— Jak mogłaś pozwolić byłej teściowej zobaczyć wnuczkę? Nie masz w sobie ani odrobiny dumy!
— W zeszłym tygodniu moja córeczka skończyła dwa lata. Zorganizowałam małe przyjęcie w gronie najbliższych. Jej ojciec, mój były mąż, choćby nie pamiętał o urodzinach. Ani telefonu, ani wiadomości, absolutnie nic. Za to jego matka, była teściowa, zadzwoniła wcześniej. Powiedziała, iż chciałaby przyjść i powinszować malutkiej. Pomyślałam: co w tym złego? Przyszła, przyniosła prezent — pluszaka, trochę słodyczy i kopertę z pieniędzmi. Poszłyśmy do parku, pospacerowałyśmy. A potem wróciłyśmy do domu… i wtedy zaczął się prawdziwy koszmar — z rozpaczą opowiada 30-letnia Kinga.
— Co się stało?
— Moja mama, zobaczywszy mnie z Bożeną Pawłowską, dosłownie wpadła w szał. Zaczęła krzyczeć, iż okryłam rodzinę hańbą, iż nie mam ani wstydu, ani honoru.

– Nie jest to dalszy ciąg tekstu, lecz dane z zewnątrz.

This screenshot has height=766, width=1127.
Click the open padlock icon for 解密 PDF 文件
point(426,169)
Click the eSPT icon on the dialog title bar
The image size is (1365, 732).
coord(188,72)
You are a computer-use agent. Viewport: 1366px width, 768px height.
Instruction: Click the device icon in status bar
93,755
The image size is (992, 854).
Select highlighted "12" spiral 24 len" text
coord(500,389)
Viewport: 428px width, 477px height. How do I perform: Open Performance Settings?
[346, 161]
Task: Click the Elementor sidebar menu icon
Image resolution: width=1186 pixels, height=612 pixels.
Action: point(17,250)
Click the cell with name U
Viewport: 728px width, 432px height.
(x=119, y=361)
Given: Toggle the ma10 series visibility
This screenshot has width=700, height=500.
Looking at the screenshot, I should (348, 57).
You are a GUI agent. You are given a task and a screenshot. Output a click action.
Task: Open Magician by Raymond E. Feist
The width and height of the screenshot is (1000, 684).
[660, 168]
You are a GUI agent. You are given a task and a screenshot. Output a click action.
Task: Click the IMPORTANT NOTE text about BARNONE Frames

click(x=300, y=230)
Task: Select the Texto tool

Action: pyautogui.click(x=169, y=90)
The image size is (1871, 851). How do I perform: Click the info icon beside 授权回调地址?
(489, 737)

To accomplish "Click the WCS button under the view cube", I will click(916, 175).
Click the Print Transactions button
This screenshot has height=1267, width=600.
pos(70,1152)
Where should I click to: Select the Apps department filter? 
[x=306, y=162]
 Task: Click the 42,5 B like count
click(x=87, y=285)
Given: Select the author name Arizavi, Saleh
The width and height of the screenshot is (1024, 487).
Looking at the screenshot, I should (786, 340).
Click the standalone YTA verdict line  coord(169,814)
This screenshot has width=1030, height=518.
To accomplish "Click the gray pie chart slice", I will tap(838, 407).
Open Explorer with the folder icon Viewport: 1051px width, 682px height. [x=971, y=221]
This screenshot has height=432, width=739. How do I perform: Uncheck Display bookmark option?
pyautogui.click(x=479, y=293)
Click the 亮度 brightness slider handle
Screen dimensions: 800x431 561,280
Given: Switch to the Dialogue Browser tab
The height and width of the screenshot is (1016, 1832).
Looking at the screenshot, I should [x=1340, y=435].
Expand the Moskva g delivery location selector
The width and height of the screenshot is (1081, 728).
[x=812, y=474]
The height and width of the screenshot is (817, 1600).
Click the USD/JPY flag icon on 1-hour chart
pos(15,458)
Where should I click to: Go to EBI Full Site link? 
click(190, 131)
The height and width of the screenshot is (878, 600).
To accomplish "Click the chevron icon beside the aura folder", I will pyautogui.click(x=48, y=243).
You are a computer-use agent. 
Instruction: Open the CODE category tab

Jak to możliwe, żebym pozwoliła byłej teściowej przytulać dziecko? Mówiła, iż powinnam rzucić jej ten „żałosny prezent” w twarz i wyrzucić za drzwi.
— Naprawdę czepiała się prezentu?
— Tak! Stwierdziła, iż maskotka jest tandetna, czekoladki niezdrowe, a pieniędzy mogła dać więcej. Bzdurzyła tak całą noc! Oskarżała mnie, iż rzuciłam się byłej teściowej na szyję. Że oto „zła babcia”, a ja ją prawie zaprosiłam do domu. I jakbym zapomniała, jak ta kobieta kiedyś wyrzuciła mnie za drzwi bez złotówki.
Kinga rozwiodła się rok temu. Okazało się, iż mąż nie był gotowy na prawdziwą rodzinę. Gdy zaczęły się trudności — nieprzespane noce, płacz dziecka, brak pieniędzy — po prostu się poddał. Uznał, iż łatwiej, taniej i spokojniej żyć samemu. Cicho spakował rzeczy i wyszedł. Mieszkanie było na nazwisko jego matki, więc Kingę po prostu wyrzucono.
— Wtedy choćby nie zrozumiałam, co się dzieje. Jakby ktoś zgasił światło. Gdzie iść, co robić? Byłam w szoku.
Rozwodem zajmował się prawnik teściowej. Choć niczego nie było do podziału — mieszkanie i samochód były na rodziców męża, a on sam oficjalnie nie miał nic. choćby alimenty płaci symboliczne. Kinga nie miała siły walczyć w sądzie. Była zbyt zmęczona i złamana.
— Prosiłam tylko o jedno — żebym mogła zostać w tym mieszkaniu do końca urlopu macierzyńskiego. Nie chciałam wracać do mamy: to trudna kobieta, o ciężkim charakterze. Ale Bożena Pawłowska odmówiła. Powiedziała, iż nie jestem pierwszą ani ostatnią synową. To, mówi, nie hotel.
Przed wyjazdem jednak pomogła z przeprowadzką: wynajęła firKinga westchnęła ciężko, patrząc na śpiącą córeczkę, i zrozumiała, iż najważniejsze to chronić jej szczęście, choćby jeżeli oznacza to stanięcie przeciwko całemu światu.